HARRISBURG -- An actor known for his role as the Incredible Hulk used his star power today to protest natural gas fracking in Pennsylvania.
Mark Ruffalo rallied at the State Capitol and then delivered petitions to the governor in hopes he puts a moratorium on hydraulic fracking.
The actor was joined by people who called themselves victims of the fracking industry Wednesday in Harrisburg. Some were from northeastern Pennsylvania and want the governor to ban hydro-fracking, saying it's caused harm to their health and environment.
Ruffalo brought more than just water to the State Capitol in Harrisburg. He brought Pennsylvanians who claim natural gas drilling has made them sick and poisoned their environment.
"We’re sick and tired of being ignored," said Craig Stevens of Silver Lake Township.
Stevens calls Susquehanna County home and said his water was contaminated by the process known as fracking.
Stevens, Ruffalo, and several environmental groups want Governor Tom Wolf to ban fracking.
"It’s people like Governor Wolf who can set the reset button on Pennsylvania," said Ruffalo.
While the protesters told their stories with tears in their eyes, a group of lobbyists for the natural gas industry watched and listened.

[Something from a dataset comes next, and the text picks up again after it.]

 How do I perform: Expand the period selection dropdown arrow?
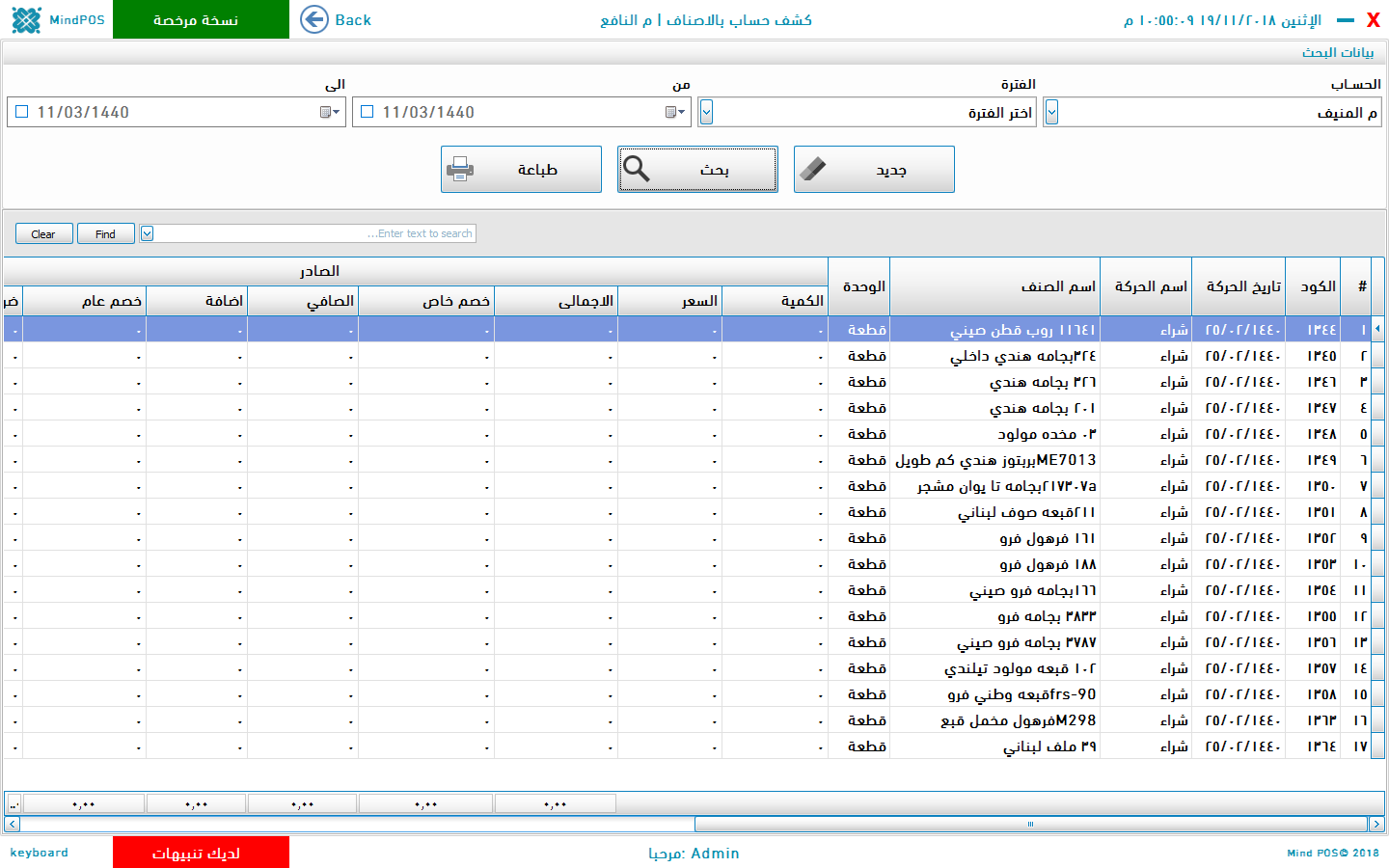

We asked for their take on the push for a moratorium on fracking.
"Congratulations," one was heard saying to another. "This is the face of the anti-fracking movement."
Pete Gleason is a lobbyist with K&L Gates, who according to the firm's web page, represents several natural gas companies in the legislative and regulatory process. We tried to ask him about fracking.

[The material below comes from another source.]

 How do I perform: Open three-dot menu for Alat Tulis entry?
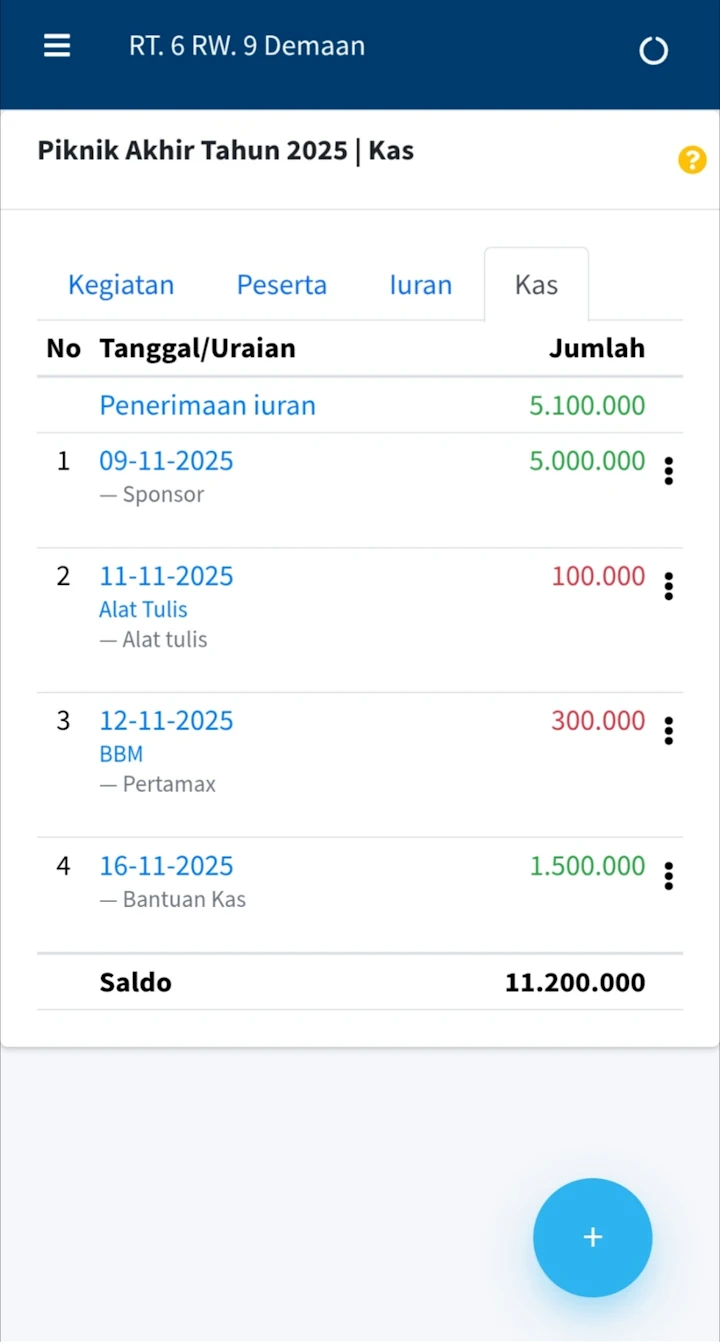click(668, 586)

"Mind if we chat? You’re a lobbyist for fracking industry," we asked.
"No. Not at all. Thank you, though," he said. Gleason's colleagues also avoided our cameras.
Soon, Ruffalo and the others were walking to the governor's office carrying thousands of signed petitions calling for a ban on fracking.
As the budget battle wages on and the governor pushes for a severance tax on the gas industry, advocates for a ban said there's a disconnect between Harrisburg and folks who live in the Marcellus Shale.
"They’re down here with their clean water and clean air and they don’t have to think about it," said Ray Kemble of Dimock Township.
A spokesman for Governor Wolf did not directly address the request for a moratorium, but said the governor wants more industry oversight and wants to see the natural gas industry grow because as he puts it: it's important to the state's economy.